Mon souci ici est que la Gestion devrait couvrir précisément les mêmes éléments. Pour cette raison, j’ai déjà discuté dans un article Do we still need Managers leur rôle dans les relations au changement.

Dans un monde VUCA, où le changement est persistant, la réalité est que nous changeons constamment. La gestion du changement devient, dès lors, l’une des principales arènes où les bonnes pratiques de gestion sont continuellement mises à l’épreuve. Dans cet article, j’essaierai d’explorer l’histoire de la gestion du changement en tant que discipline, ainsi que d’offrir mon point de vue sur la façon dont la gestion du changement devrait être intégrée comme une capacité fondamentale dans toute organisation. Le lien avec le design d’organisation est évident, ainsi que celui ou la réflexion sur le leadership et la culture à une époque où le changement est plus critique que jamais principalement lorsque nous réfléchissons à une transformation marquante telle que celle imposée par le numérique.
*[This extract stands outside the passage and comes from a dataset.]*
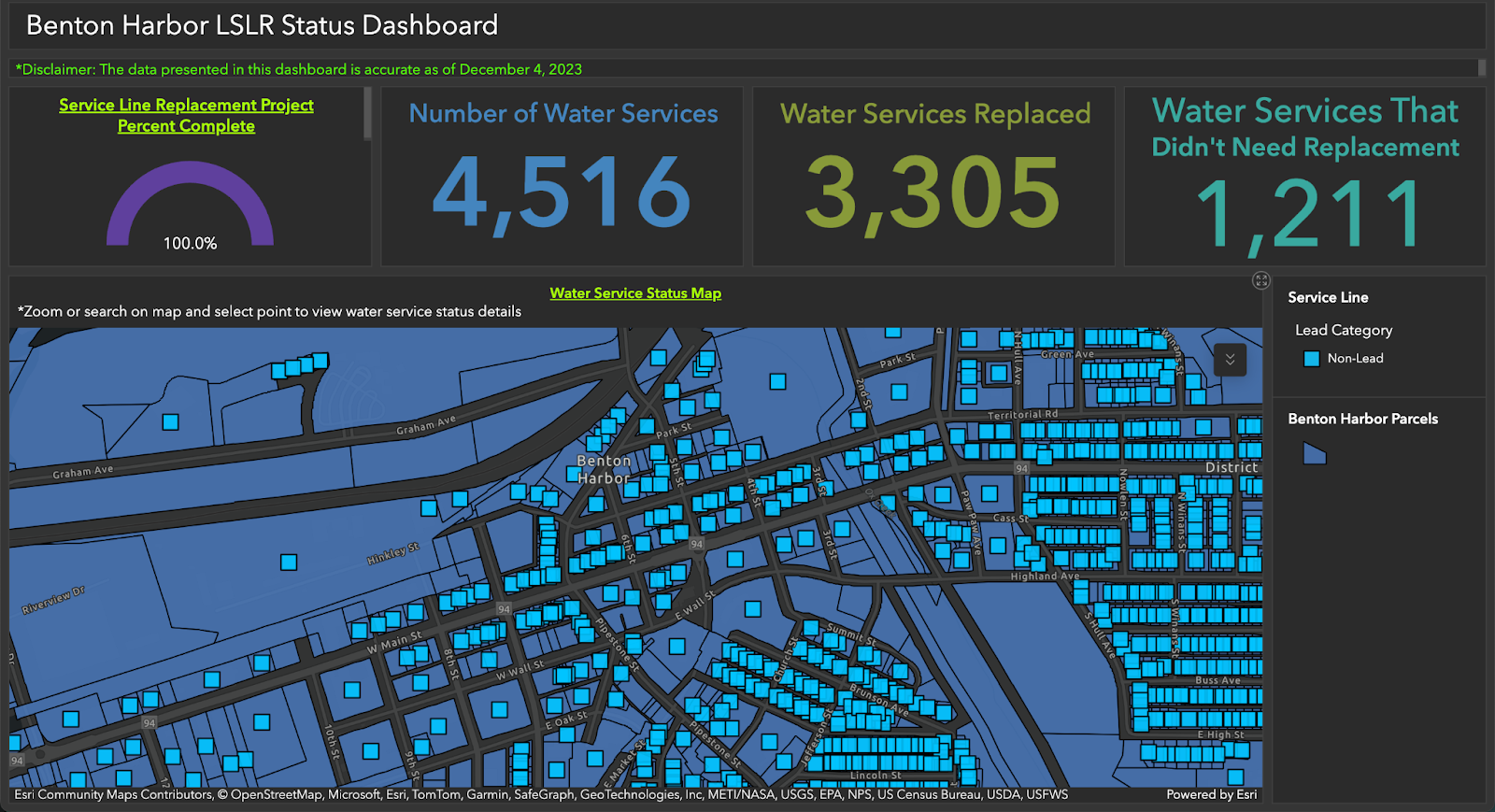Select the 1,211 Didn't Need Replacement indicator

coord(1304,215)
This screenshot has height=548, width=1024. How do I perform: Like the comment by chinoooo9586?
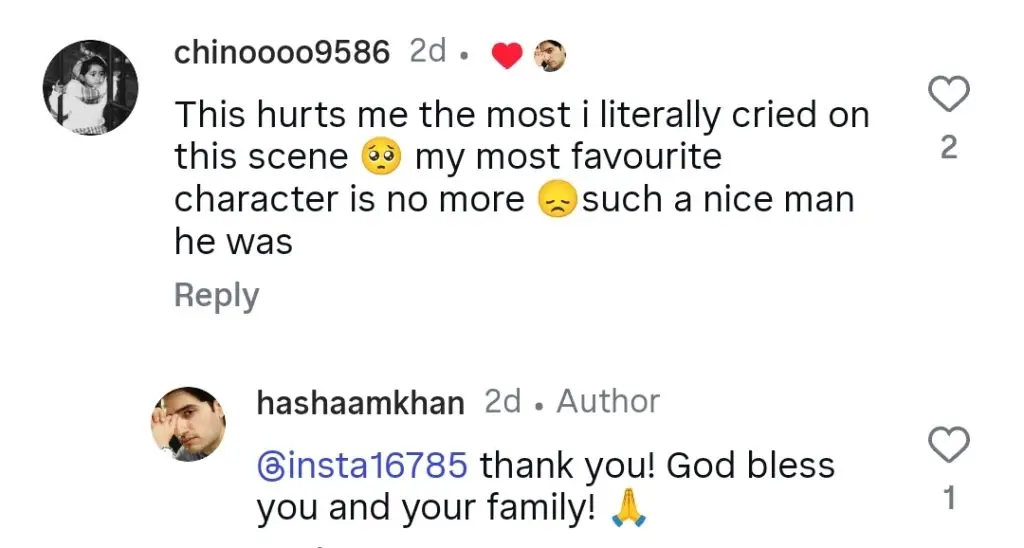pyautogui.click(x=949, y=96)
Une brève histoire de la gestion du changement

Les origines du concept de gestion du changement remontent à la naissance du mouvement des relations humaines et aux travaux d’Elton Mayo. C’est lui qui a le premier souligné, à travers ses recherches, l’importance de la communication et du leadership pour qu’une organisation atteigne ses objectifs. De ces recherches découle l’importance de prendre en compte le « facteur humain » dans la recherche de résultats commerciaux, un élément clé dans le développement ultérieur de la discipline.

1.1 Les débuts

Mais il y avait un autre besoin : définir ce que signifiait réellement le changement. Le sujet n’est pas nouveau, puisqu’il a été étudié par des générations de philosophes à partir de la Grèce antique. Cependant, en termes d’applications concrètes au cadre organisationnel moderne, l’origine de la gestion du changement est généralement liée aux travaux d’Arnold van Gennep, un anthropologue néerlandais qui a publié en 1909 le livre Rites of Passage. Il fut le premier anthropologue à constater la régularité et la signification de plusieurs rituels attachés aux étapes transitoires de la vie de l’homme : naissance, puberté, mariage, décès. Celles-ci sont, dans toutes les cultures, marquées par des cérémonies qui peuvent différer mais dont la fonction est universelle.

Chacun de ces rites verrouille un processus de changement paradigmatique qu’il a identifié comme se déroulant en trois états : se séparer de notre état actuel, passer par une transition et se réincorporer dans un état futur. Aujourd’hui encore, ces trois éléments (As-Is, Transition et To-Be) sont les éléments centraux de tout processus de changement.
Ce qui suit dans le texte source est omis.